Day Care Dreamin’
If you Google “day care at Google,” you’ll find this article from the New York Times. Most employees only dream of employer-provided day care. Even in their dreams, the day care is bare bones. A place to drop the kids. Someone to watch the kids. But this is Google. Three day care facilities on the Google campus. Teachers for the kids. Low teacher-student ratio. Not free, but subsidized by Google. Lengthy waiting list. Quite a recruiting tool. Too good to be true? It is now.
Google increased the cost of its day care by 75%. Parents will pay to be on the waiting list. Though parents wept and protested, the company with the “do no evil” motto, voted as Fortune’s “Best Company to Work For” the past two years, stuck to its guns. Though progressive, as the company grew and its young employees began to have babies, Google discovered that it was subsidizing each child at the rate of $37,000 per year.
Under the new plan, day care services will be enhanced, but fewer employees can afford Google’s day care. The waiting list has shrunk, and Google no longer advertises day care as a benefit for employees.

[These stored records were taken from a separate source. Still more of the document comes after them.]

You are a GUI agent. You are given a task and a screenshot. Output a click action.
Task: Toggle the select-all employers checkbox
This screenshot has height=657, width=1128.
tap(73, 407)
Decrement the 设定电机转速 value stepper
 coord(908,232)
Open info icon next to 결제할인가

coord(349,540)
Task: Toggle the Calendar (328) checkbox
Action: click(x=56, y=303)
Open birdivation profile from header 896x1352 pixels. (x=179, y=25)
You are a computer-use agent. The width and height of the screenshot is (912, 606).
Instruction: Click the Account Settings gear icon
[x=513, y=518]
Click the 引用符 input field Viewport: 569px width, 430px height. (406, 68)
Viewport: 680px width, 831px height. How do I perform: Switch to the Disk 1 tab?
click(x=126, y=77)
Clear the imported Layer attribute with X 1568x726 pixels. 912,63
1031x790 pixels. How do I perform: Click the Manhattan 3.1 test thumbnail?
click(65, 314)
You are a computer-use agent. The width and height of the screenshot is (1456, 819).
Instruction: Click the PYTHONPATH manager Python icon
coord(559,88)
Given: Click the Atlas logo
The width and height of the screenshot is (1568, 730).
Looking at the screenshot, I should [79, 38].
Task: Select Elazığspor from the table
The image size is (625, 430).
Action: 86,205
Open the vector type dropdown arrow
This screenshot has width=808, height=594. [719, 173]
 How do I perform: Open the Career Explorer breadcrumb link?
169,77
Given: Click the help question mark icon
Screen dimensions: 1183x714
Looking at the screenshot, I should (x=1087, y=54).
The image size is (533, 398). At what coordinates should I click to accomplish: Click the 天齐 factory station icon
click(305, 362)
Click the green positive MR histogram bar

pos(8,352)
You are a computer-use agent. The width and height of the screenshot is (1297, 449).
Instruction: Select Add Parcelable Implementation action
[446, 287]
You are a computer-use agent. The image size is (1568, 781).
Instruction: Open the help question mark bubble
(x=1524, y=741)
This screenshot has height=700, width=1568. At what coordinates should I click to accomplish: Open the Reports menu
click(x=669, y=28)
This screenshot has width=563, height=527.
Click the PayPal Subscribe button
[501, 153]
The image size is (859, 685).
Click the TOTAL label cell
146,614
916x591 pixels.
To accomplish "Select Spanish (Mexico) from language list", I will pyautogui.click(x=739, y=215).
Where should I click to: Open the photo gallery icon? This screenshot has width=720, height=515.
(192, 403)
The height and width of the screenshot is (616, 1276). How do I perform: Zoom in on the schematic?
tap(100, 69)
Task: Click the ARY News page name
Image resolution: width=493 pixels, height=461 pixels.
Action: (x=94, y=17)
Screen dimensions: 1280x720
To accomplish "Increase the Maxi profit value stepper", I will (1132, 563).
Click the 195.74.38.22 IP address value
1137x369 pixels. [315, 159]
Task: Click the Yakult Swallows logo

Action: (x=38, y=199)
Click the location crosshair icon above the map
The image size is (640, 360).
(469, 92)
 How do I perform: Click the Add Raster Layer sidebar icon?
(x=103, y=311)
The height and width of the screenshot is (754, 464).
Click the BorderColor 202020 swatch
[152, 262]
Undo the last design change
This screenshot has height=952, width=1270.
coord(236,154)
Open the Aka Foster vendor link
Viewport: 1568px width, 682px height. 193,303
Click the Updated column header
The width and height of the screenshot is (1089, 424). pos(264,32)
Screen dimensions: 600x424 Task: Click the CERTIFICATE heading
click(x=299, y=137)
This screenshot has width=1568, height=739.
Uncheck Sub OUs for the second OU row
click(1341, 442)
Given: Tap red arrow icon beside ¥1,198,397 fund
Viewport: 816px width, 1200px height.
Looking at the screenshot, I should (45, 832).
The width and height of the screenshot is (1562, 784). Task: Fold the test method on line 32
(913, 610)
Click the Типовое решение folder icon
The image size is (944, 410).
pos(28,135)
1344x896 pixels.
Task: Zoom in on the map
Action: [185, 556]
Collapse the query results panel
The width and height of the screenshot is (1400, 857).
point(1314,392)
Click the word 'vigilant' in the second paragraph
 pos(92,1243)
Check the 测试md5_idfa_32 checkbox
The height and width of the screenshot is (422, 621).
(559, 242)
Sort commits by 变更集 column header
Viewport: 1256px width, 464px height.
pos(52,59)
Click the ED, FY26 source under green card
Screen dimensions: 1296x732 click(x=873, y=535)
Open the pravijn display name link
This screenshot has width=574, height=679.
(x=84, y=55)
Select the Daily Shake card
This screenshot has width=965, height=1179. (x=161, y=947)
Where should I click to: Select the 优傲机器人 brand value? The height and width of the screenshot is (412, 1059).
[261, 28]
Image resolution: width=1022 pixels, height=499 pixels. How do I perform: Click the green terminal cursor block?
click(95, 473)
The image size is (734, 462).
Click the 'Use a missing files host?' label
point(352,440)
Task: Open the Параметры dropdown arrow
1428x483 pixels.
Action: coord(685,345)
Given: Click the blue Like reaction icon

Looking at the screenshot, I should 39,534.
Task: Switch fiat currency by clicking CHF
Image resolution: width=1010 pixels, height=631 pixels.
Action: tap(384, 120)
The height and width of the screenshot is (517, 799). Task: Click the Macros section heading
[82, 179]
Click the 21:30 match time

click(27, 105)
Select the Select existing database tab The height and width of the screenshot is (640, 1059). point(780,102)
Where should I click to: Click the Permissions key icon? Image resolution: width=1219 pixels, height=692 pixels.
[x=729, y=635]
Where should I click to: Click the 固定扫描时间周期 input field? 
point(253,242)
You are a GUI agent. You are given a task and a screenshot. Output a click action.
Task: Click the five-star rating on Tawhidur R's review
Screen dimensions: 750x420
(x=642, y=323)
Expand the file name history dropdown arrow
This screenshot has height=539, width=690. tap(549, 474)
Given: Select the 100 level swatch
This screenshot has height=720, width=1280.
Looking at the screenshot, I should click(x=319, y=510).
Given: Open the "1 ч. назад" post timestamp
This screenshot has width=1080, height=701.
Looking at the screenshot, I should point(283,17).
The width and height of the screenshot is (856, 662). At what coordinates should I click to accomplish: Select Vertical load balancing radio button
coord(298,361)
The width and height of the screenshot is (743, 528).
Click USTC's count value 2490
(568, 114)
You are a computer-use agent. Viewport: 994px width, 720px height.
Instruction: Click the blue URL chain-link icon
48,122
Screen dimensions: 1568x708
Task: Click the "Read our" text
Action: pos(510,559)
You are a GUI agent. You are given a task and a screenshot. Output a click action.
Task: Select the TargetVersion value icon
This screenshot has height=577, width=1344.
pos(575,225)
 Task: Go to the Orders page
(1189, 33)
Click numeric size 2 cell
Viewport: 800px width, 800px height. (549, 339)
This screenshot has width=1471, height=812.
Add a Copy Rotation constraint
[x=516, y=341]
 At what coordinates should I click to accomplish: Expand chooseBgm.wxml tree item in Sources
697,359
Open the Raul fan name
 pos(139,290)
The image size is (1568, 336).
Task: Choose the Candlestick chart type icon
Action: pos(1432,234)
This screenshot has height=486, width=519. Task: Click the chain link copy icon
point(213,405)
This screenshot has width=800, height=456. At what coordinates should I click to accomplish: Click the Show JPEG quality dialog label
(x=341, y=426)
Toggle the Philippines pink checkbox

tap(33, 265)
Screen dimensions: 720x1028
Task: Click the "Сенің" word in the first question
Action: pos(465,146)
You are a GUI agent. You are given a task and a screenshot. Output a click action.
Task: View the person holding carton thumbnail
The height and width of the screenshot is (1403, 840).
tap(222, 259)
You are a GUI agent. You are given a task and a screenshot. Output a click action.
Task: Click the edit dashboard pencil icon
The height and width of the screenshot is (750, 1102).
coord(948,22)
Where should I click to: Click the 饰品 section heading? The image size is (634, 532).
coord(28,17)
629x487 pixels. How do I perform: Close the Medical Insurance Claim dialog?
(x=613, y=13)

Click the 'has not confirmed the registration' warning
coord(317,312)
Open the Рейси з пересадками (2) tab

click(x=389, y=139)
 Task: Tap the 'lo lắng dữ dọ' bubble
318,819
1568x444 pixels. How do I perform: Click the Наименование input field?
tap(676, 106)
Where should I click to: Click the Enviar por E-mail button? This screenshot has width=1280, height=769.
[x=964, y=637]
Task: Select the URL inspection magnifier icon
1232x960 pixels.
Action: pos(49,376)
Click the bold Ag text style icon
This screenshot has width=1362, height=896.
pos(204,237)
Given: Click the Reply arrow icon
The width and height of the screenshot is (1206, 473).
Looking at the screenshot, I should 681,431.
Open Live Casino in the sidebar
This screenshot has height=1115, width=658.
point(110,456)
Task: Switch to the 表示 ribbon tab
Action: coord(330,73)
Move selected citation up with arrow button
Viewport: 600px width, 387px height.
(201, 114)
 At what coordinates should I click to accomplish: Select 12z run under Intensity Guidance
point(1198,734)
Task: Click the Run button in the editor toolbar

The Times article concludes its analysis of what it clearly sees as a debacle: “If Google had really wanted to do something path-breaking about its day care crisis, it would have spent less time creating elitist day care centers and more time figuring out how to ‘scale’ day care for everybody no matter what their salaries. Instead, Google has shown that it thinks about day care the same way every other company does–as a luxury, not a benefit. Judging by what’s transpired, that’s what Google is fast becoming: just another company.”
It’s likely that some Googlers have become spoiled, perhaps ungrateful. They could, after all, be working at some fast food operation, making minimum wage.
The Google founders could’ve been unlucky, too. They could’ve taken a big wrong turn or two. They’re smart, but I’m guessing they’re luckier.
What would happen if a company like Google provided free day care to all its employees? Not a top of the line, Harvard-like day care, but something that allows any employee with a child not in school to bring his/her child to a day care facility in the workplace.
How much less money would the founders, other key executives, and the shareholders make? How much money do you have to make if you’re already worth billions? How much more money would you make if you motivated your employees with something that touches the most personal thing in their lives?
How would Google answer the question, “What’s your most important asset?” Probably the way every other company answers it. Why, our people, of course. No one believes that response, but it would be something spectacular if a company as richly successful, forward-thinking and well-intentioned as Google proved that it meant what it said. Who knows what would result from that kind of leadership?